Я выиграл этот чемпионат, потому что отверг рутину тренировок. Я верил в разумную силу, презирал результат, добытый уродливостью чрезмерного собственного веса. Простые понятия вдруг подвели меня тогда к осознанию первых наивных закономерностей силы. Тренировочные нагрузки определяли интенсивность и объем. Интенсивность нагрузки означала напряженность тренировочной работы и степень ее концентрации во времени. Объем и интенсивность нагрузок были неотделимы друг от друга.
Первый примитивный анализ их взаимоотношений и принес мне успех. После полуторалетнего экспериментирования стало ясно, что одновременное увеличение интенсивности и объема может происходить лишь до известного предела. Последующее увеличение объема неизбежно задерживает прирост интенсивности, а затем и снижает. Увеличение же объема нагрузок связано с длительными физиологическими и морфологическими изменениями в организме. Тренировка на определенных объемах создает фундамент для наращивания силы. Чем значительней объем, тем больше времени надо для его освоения. Конечно, одновременно растут и силовые показатели, но весьма незначительно. Повышение же интенсивности нагрузок обеспечивает быстрый захват новых результатов. Но интенсивность сама по себе не обеспечивает глубоких приспособительных реакций. Поэтому тренировочный результат быстро теряется, если его не поддерживать активной силовой работой.

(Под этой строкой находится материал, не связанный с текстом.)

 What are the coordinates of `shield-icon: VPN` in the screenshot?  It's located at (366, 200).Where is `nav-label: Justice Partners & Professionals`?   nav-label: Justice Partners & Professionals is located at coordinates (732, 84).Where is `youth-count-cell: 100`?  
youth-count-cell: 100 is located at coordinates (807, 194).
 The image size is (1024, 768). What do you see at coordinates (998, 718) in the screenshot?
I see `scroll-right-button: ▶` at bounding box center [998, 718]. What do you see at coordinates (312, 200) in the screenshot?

Это были первые робкие попытки осмыслить тренировку. Но даже они придали моим выступлениям стабильный характер. Я выступал без срывов, постоянно обновляя результат. Тогда-то в душе Жаркова и затаилась зависть…
И все же газеты после моего первого чемпионата мира сошлись на том, что я «переходная фигура». После Торнтона ждали настоящего хозяина помоста, который должен был поражать и воображение! Я, как, впрочем, Ростоу, никак не годился для роли «чуда». Я нарушал традицию. Я был самозванцем среди сильнейших…
Я получал в наследство рекорды, но не славу великого Торнтона. Это было тяжелое наследство.
– Знакомься, милейший, – говорит Цорн. – Гуго Хенриксон – сын каменщика и прядильщицы. Ежели исчислять собачий век четырнадцатью годами, то его возраст – три собачьих века. Однако он не утратил способности к юмору. Погоди, убедишься…
Гуго Хенриксон держится как атлеты и люди, которые намеренно разрабатывают связки. В движениях пластичность и законченность. Я-то знаю, истинная легкость приходит от силы.